While the phone rang, I typed a quick script into my Notes app. Hi, Mom. I just wanted to let you know I’m dating someone. Her name is Emma. 

***

Even from the first realizations, I knew this step would be much less painful than other people’s. I’m incredibly lucky. My parents taught me to work hard but also to play hard, that nothing good ever happens after midnight and that inclusion makes us better. But when your kid calls and complains about being straight, then five months later phones with the opposite message, a certain amount of whiplash is permitted. 

I’m not a parent, of course, but I do have two and a decent prediction of how they’d react. My mother taught me how to write, gave me a loud voice and strong opinions and an expectation that I’d use them. My dad taught me that the first step to solving most problems is listening to music while drinking a beer in the sun, our favorite activity. She had an idea of how my life would go; my dad wanted me to be safe, secure and happy. It took her a few minutes to mourn the life she’d envisioned for me. I’d done the same, though in the privacy of my own mind. My parents are not the type of people to teach you something they don’t believe in themselves, and their reactions to my phone call only proved that. Neither of them missed a beat. The future I assumed I’d inhabit, built by familial and societal expectation, plus watching my friends graduate and move into the world, following the rules we’re taught based on what we decided is normal, no longer seemed so inevitable. 

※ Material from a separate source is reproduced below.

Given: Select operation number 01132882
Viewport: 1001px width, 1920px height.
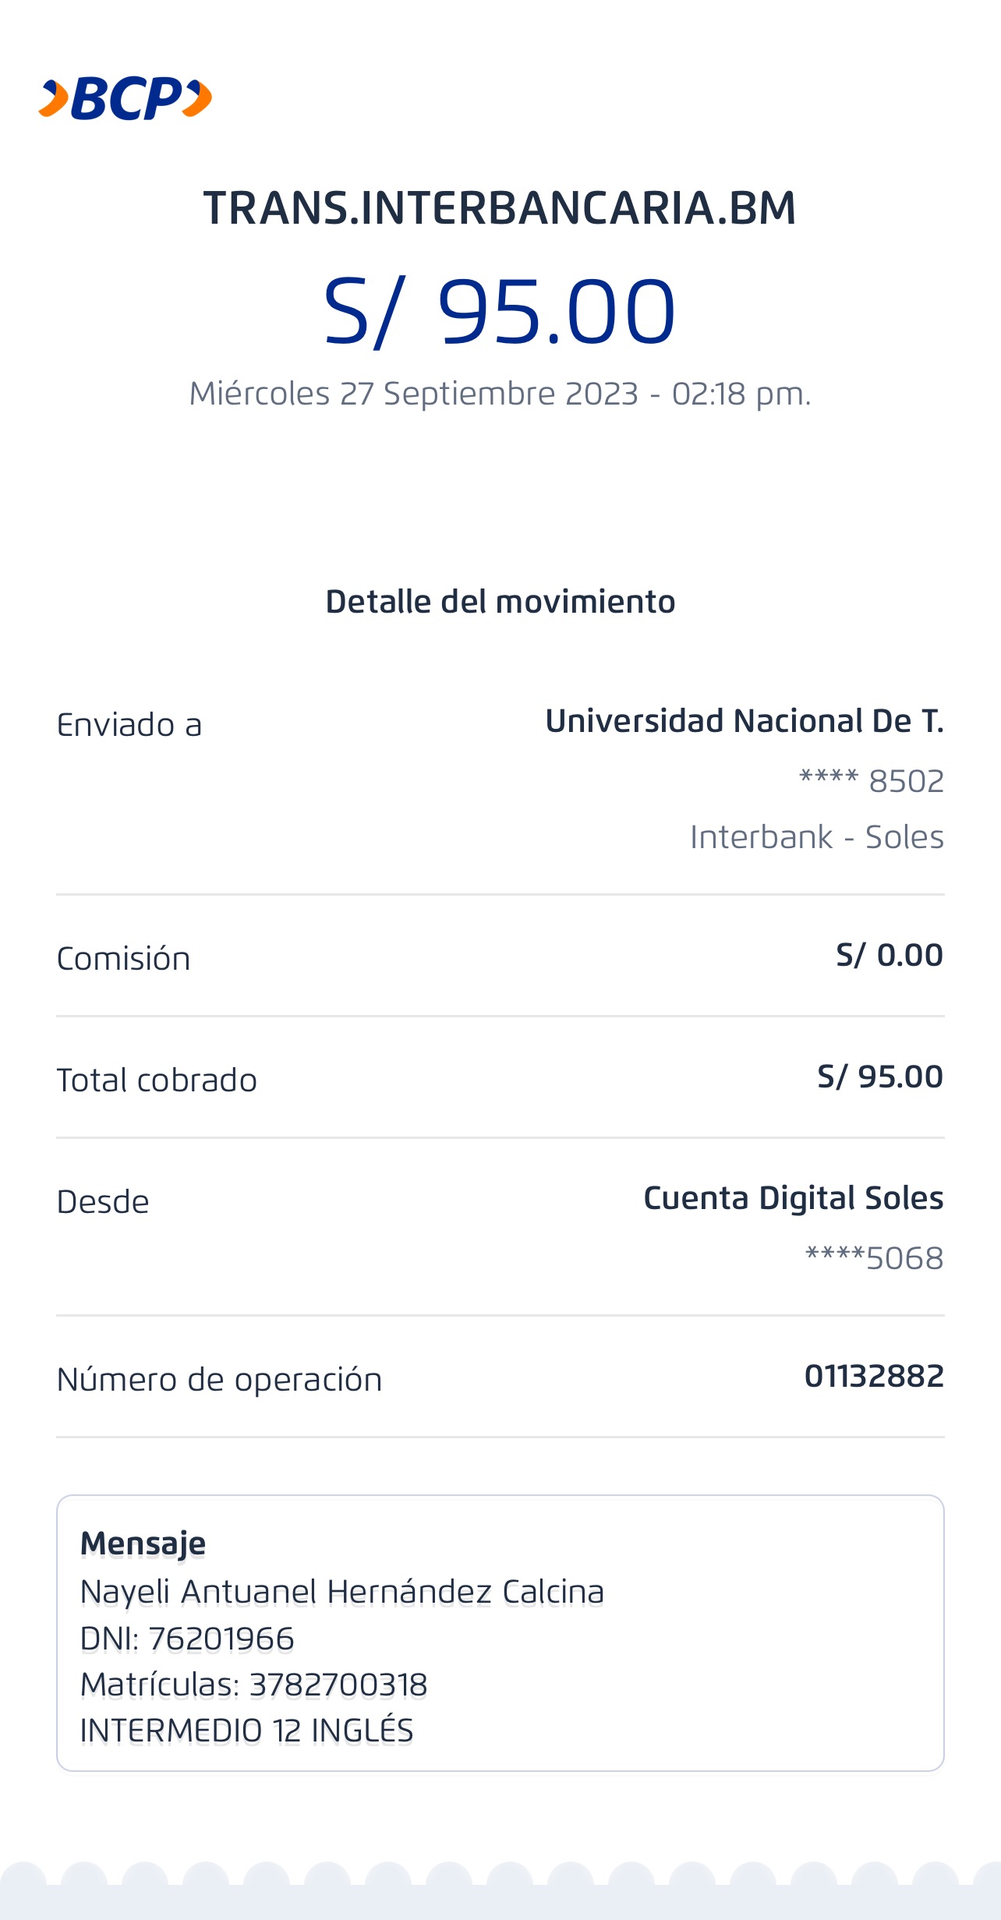Looking at the screenshot, I should coord(873,1376).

I’d like to think my mother realized that my habit of incessantly questioning my surroundings and pressing for better ones came from her. Something like this was bound to happen. My dad never cared who I brought home, as long as that person treated me well and appreciated a good red wine. My parents fell asleep upstairs because they’d put a good head on my shoulders and trusted I’d use it to unlearn the rules of the world we’d all grown up in. 

Compulsory heterosexuality is a tricky thing. I’d retreated from normal dating situations, believing I was always better off alone, that something was fundamentally wrong, that it was my fault. I built amazing friendships with men I love dearly, but friendship seemed to be all I was capable of. 

In an ideal world, our lives would mirror the narrative structure we’re taught in elementary school. After that drive down I-94, I’d fall in love with a girl, my body would relax, my brain would rest. I’d be normal. 

When Glennon Doyle’s life took a sharp left turn, she was more frustrated that her book’s plot had been ruined than her life. In the past six months, my scream has softened, but it didn’t disappear. I still keep the lights off whenever possible. And every once in a while, a tremble trickles out of my body, remembering the years that it protected me. 

Be here now, my therapist tells me. And I add: Take up space. Trust your body. Nothing good ever happens after midnight (well, maybe 2 a.m, Dad). Ask questions and be grateful for the answers — especially when they’re not perfect.